Bu satırlar terli duraklı günlerin hatırına yazıldı, inanın şortlar beni buna zorladı. Okurken bunalanlarınız olursa zenginleriniz glimayı açsın, fakırların mutlaka ki her zaman yanında bulundurduğu yuyespili pervanelisi vardır.
Ülkemizin geldiği son durum itibarıyla verdiğimiz birlik görüntüsünü yerinde tespit etmek için geçtiğimiz günlerde Antalya’da yaptığım bir haftalık araştırmamı tamamladım. Zaten özel sektör çalışanlarının topu topu iki haftalık resmi ihtiyaç molası olur ve bir yıl yolunu gözlediği bu iki haftayı fakirlerimiz dişini çektirerek, kum dökerek tamamlar. Arttırdığı günlerinde eğlenir. Güneş yanığına -hele ki yanık göğüs dolaylarına sırt çatalına inmişse- aynada bakıp gururla ağlayan Türk erkeği, yoğurdunu uzman tavsiyesiyle sürünür. Bilmem kaç yüz yataklı ultra lüks hastanede yatanlarımız da kendini şanslı hisseder.
Fakirin yıllık izni çocukluğunda babasının “al ğolum la, ama idareli gullan” dediği harçlığı gibidir. Günlerini bozuk para gibi sayar, tükettikçe üzülür, harcadıkça içi sıkılır; içim sıkılıyor, midem bulanıyor diye gider iç hastalıkları uzmanına görünür.
Nitekim araştırmamıza dönecek olursak Antalya’da gördüğüm kadarıyla ülkemizin Ruslarla arası biraz açık ama sanırım toparlanıyor. Ruslarla kapalı kapılar ardında az da olsa bir yakınlaşma var ancak sokağa sirayet eden bir durum henüz yok. Şöyle ki bir rus erkeğini bir alman kızla el ele gezerken gördüm. Kızın sırtında kocaman harflerle “ÖZCAN” yazılı silinmeye yüz tutmuş dövmesine şahit olmak komşularla sıfır sorun politikamızın çöktüğünün ispatı, Özcan'a üzüldüm.

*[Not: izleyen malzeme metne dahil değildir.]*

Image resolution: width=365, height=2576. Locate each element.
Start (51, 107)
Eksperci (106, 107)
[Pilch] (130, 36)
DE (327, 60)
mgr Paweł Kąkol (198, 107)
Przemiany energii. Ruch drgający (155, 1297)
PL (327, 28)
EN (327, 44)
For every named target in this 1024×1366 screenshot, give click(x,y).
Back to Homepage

Akşamları coşkulu sokaklar yerini yerli alkolle sallanarak gezen yerli turist Ömerlere bırakmış. Dondurmacılar rekabetten ucuzlamış. Bildiğin bi Maraş bebesini italyan usulü dondurma olsun diye önündeki malzemeyi adana kebabı zırhlar gibi eziklerkene gördüm.
Antalya’da günlük gereklilikler arasında en önemlisi duş, duş almadan sokağa çıkanı eziklerler. incelemelerime esnasında kayınpederin su faturasına göz ucuyunan şöyle bir baktığımda Antalya’da su tüketim bedelinin Ankara’ya nazaran yarı yarıya daha ucuz olduğunu fark ettim. Dumurlara uğradım. Bizden kat kat daha fazla su tüketen bölgenin suyu kat kat daha ucuz. Dolayısıyla Ankara’da Palmolive duş jeliyle yıkanan insanlarımızın öff bu yıkanmamış pis kokuyo diye haftada bir Hacı Şakir’le yıkanabilen diğer insanlarımızı ütülemesi normal. insanlarımız ve fakırlarımız demek ki su tüketimi konusunda oldukça titiz olmakta haklı. Hacı Şakir’i içimizden biri olarak görüp göğsünde ezikleyen fakırımıza üzülerek Hacı Şakir’in bir Amerikan Merkezli Colgate Palmolive markası olduğunu da söylemeden geçmeyeyim. Yani muhterem hacı diye bize sunulan her bir sabun esasen hacı değil. Arap sabunun da Arap olmadığı konusunda şüphelerim artmış durumda.
Eziklemek: Türkçeye yeni çökmüş bu uyduruk kelimeyi çok sevdim, beni ezikleyin.